Putting an end to the idea that retail therapy will make us happy.

philipjohn

@philipjohn - over 9 years ago

It's not a policy as such, is it, but worth saying 👍

PaulJRobinson

@PaulJRobinson - over 9 years ago

Good amendment. I shall update the PR.

*Paul *

about.me/pauljrobinson http://about.me/pauljrobinson

On 11 October 2014 13:16, philipjohn [email protected] wrote:

It's not a policy as such, is it, but worth saying [image: 👍]

— Reply to this email directly or view it on GitHub https://github.com/openpolitics/manifesto/pull/231#issuecomment-58747672 .

digitalWestie

@digitalWestie - over 9 years ago

I'd like to add a few things on how we approach this problem but yes 👍 to principle.

I think we should argue for a redefinition of growth. I think somewhere else in the manifesto we've touched on alternative measures etc., so yeah... I'll add thoughts soon.

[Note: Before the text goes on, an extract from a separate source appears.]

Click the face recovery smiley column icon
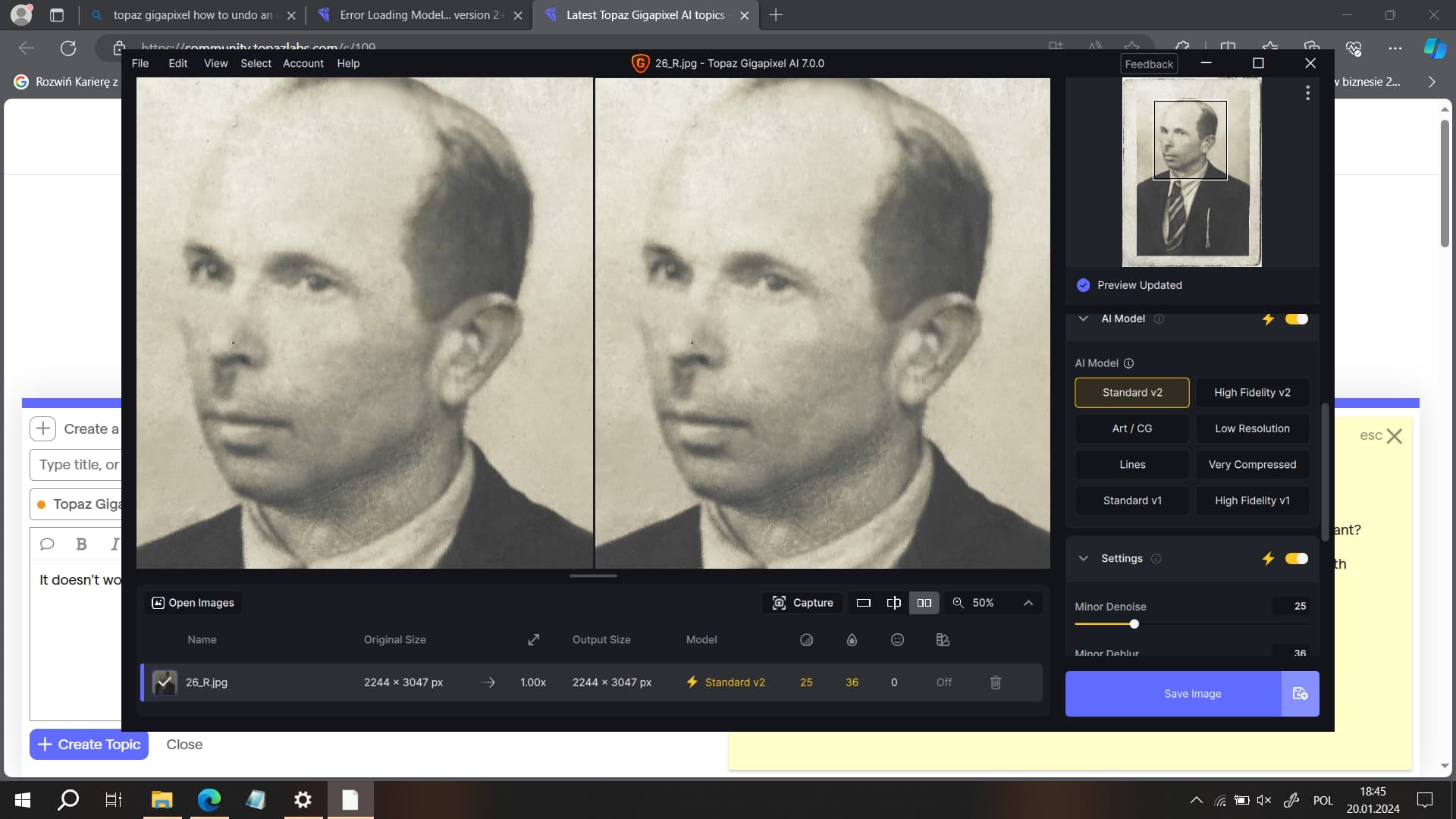Image resolution: width=1456 pixels, height=819 pixels. 898,640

@PaulJRobinson edited manifesto/society.md - over 9 years ago

The state should not seek to incentivise marriage through the tax system. But it should recognise family household units whether married, unmarried or in a civil partnership. It is therefore proposed that a non-working adult's personal income tax allowance may be transferred in full to another working adult residing in the same household. Only one transfer would be allowed per household.

Never-ending Consumption and Consumerism

Our entire society and economy is centred around the principle of continued economic growth driven by ever increasing consumption. Everyone in society is put under pressure to put in more hours at work, to aim for the next promotion, to get a better salary, to get a bigger house and fill it with more things - depsite the fact this rarely leads to increased happiness or contentment. We feel pressure to do so because it's expected of us, because of peer and family pressure, and because of the constant stream of advertising on the web, TV, radio and billboards. The Government encourage this in order to grow the economy forever more, whilst ignoring the fact it creates feelings of peer inadequacy, is causing chronic physical and mental exhaustion in our workforce, is fuelling an obesity crisis, and is hugely damaging to our natural environment.

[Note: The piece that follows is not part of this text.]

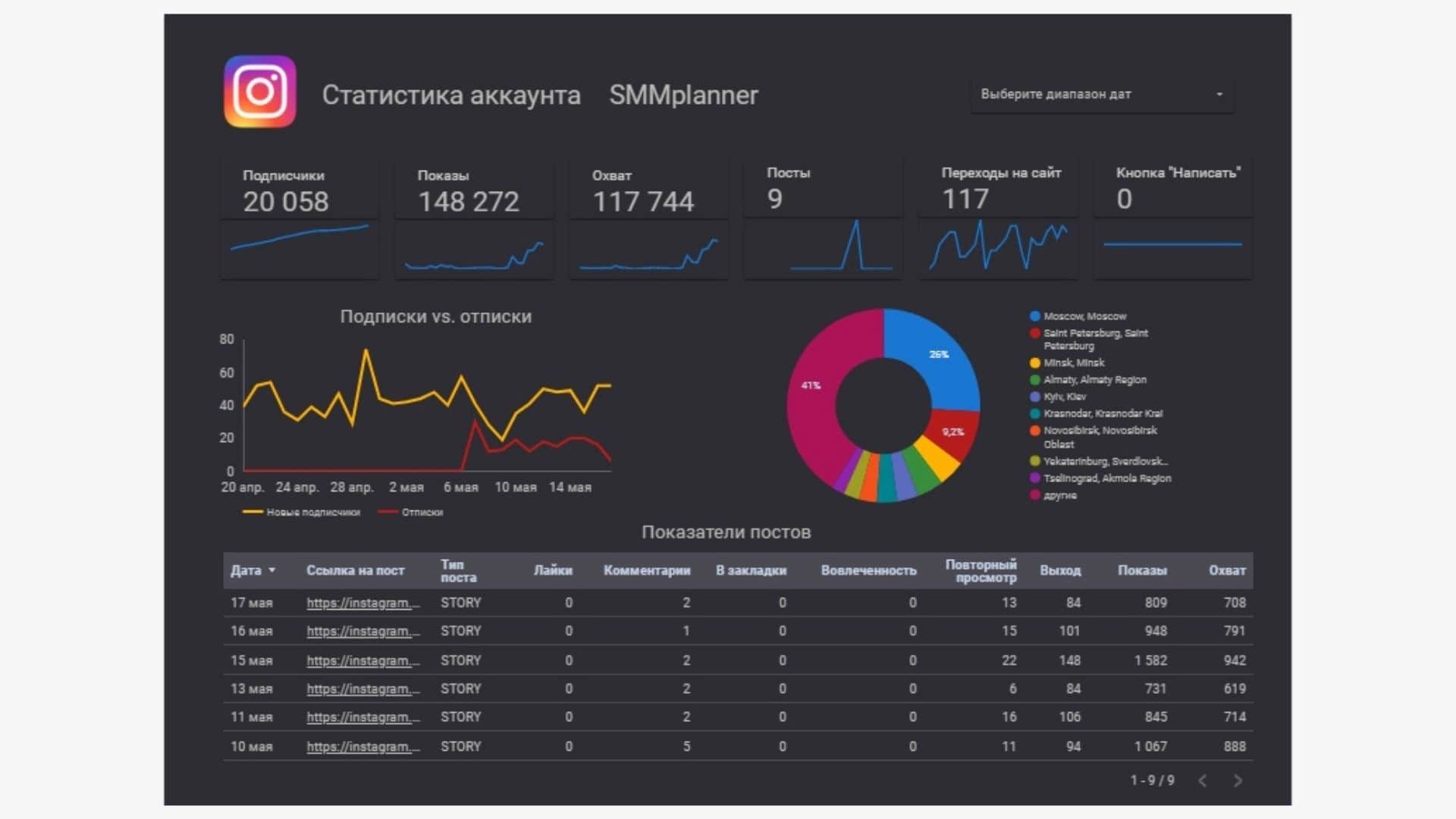1456x819 pixels.
Task: Open the 10 мая post link
Action: pyautogui.click(x=362, y=747)
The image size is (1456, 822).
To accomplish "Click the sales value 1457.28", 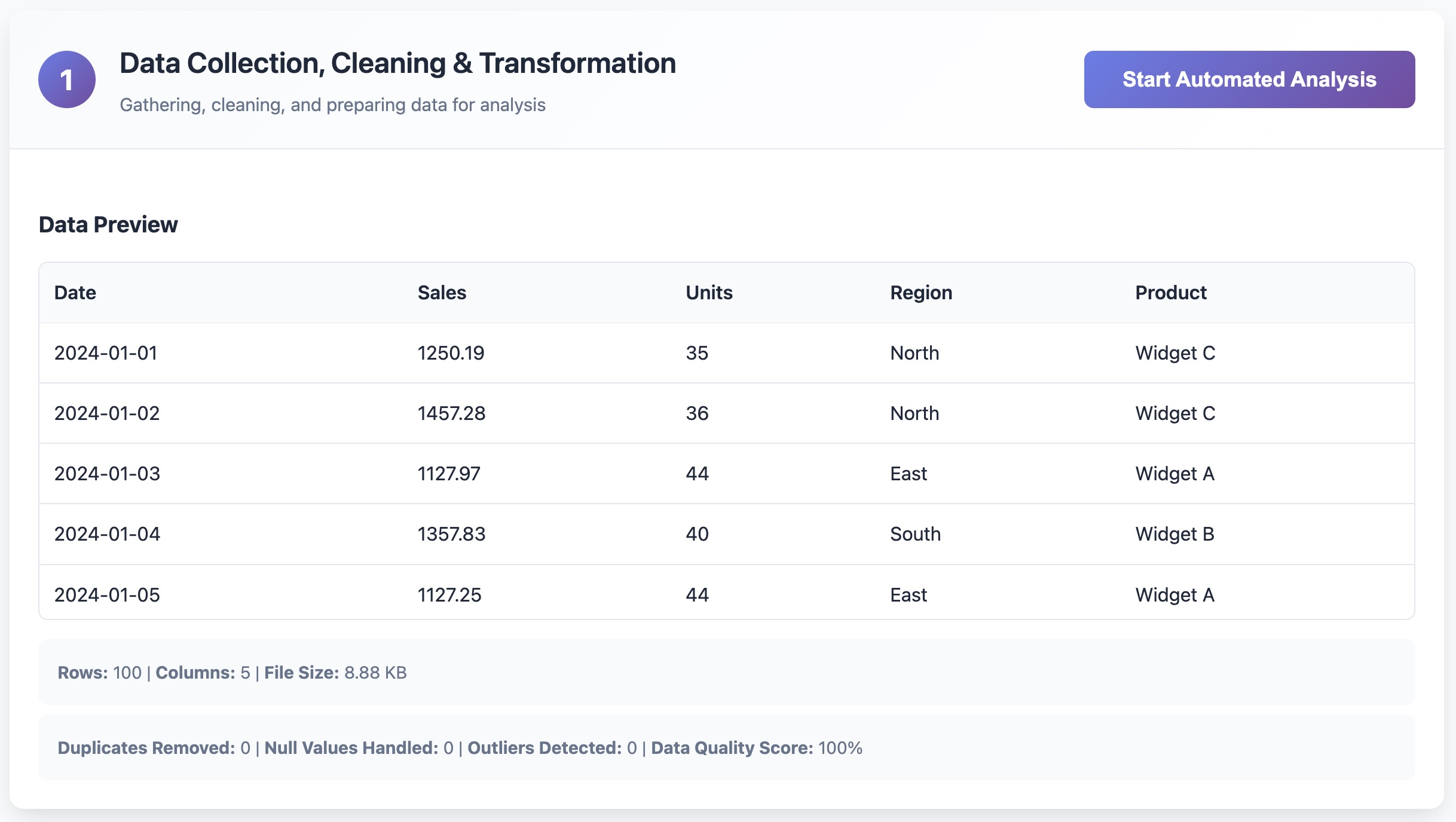I will click(x=452, y=413).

We recognsise that this is hugely damaging, and to take an alternative approach that would provide a sustainable economy with a greater emphasis on physical and mental wellbeing, to pursue careers that focuses on self-development and professional contentment, and to steer society away from consumerism.

philipjohn

@philipjohn - about 9 years ago

👍 from me still.

@digitalWestie Are you still happy with Paul's latest changes?